** SELECTED TEXT follows **

There’s something very wise about this. Not knowing what you want to be when you grow up isn’t about freezing and panicking. It’s about finding the smaller things that you like and are passionate about, and doing those things to feed your soul. In time, your next steps will illuminate themselves.
In a way, her experience mirrors my own as a woman towards the end of one career and figuring out what the next steps will be. I have decided to follow the creative impulses that I have to explore new possibilities, to see what path I might follow next. There’s something exciting about it. It also cuts some of the anxiety related to not knowing what the future might bring. You can start to form your path, figure out what you want, and work to manifest that destiny.
What does Sofia grapple with now?
Wanting to do it all; all the clubs, work the job, have the social life, go out. I’m still trying to cram it all in and that’s what I struggle with most on a day-to-day basis.

** End of SELECTED TEXT **
** INFORMATION SUPPLIED follows **

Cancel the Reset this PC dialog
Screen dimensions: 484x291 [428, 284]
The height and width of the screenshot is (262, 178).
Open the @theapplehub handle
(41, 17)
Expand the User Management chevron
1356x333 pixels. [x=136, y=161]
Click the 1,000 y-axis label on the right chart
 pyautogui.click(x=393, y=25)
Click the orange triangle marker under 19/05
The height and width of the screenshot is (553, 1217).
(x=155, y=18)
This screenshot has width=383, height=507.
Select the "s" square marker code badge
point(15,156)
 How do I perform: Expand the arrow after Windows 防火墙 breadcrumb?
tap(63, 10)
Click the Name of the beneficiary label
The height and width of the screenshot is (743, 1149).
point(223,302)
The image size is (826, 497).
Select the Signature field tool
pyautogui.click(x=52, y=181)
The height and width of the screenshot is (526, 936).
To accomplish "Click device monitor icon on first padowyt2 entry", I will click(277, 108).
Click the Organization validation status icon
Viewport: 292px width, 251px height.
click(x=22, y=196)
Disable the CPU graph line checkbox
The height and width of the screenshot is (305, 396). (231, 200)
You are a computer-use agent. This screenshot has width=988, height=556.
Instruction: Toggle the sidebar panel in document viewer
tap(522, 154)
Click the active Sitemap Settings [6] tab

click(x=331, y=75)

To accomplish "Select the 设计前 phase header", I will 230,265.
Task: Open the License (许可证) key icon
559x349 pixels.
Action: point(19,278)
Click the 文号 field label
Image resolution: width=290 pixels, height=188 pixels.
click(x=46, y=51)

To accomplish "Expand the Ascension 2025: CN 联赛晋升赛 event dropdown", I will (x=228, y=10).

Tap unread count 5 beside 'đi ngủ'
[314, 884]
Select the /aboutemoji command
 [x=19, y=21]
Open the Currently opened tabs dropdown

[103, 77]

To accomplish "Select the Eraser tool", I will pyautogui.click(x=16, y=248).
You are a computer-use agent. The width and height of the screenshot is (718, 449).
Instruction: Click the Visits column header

** End of INFORMATION SUPPLIED **

### TASK SET
**a)** In the text about finding one's next steps, why does the writer say that not knowing what you want to be is wise rather than cause for panic? Answer in one to three sentences.
**b)** In the text about finding one's next steps, list everything Sofia says she wants to do all of.

### TASK-BY-TASK RESULTS
**a)** The writer says it is about finding the smaller things you like and are passionate about and doing them to feed your soul, rather than freezing and panicking. In time, doing those things will make your next steps illuminate themselves.

**b)**
- All the clubs
- Work the job
- Have the social life
- Go out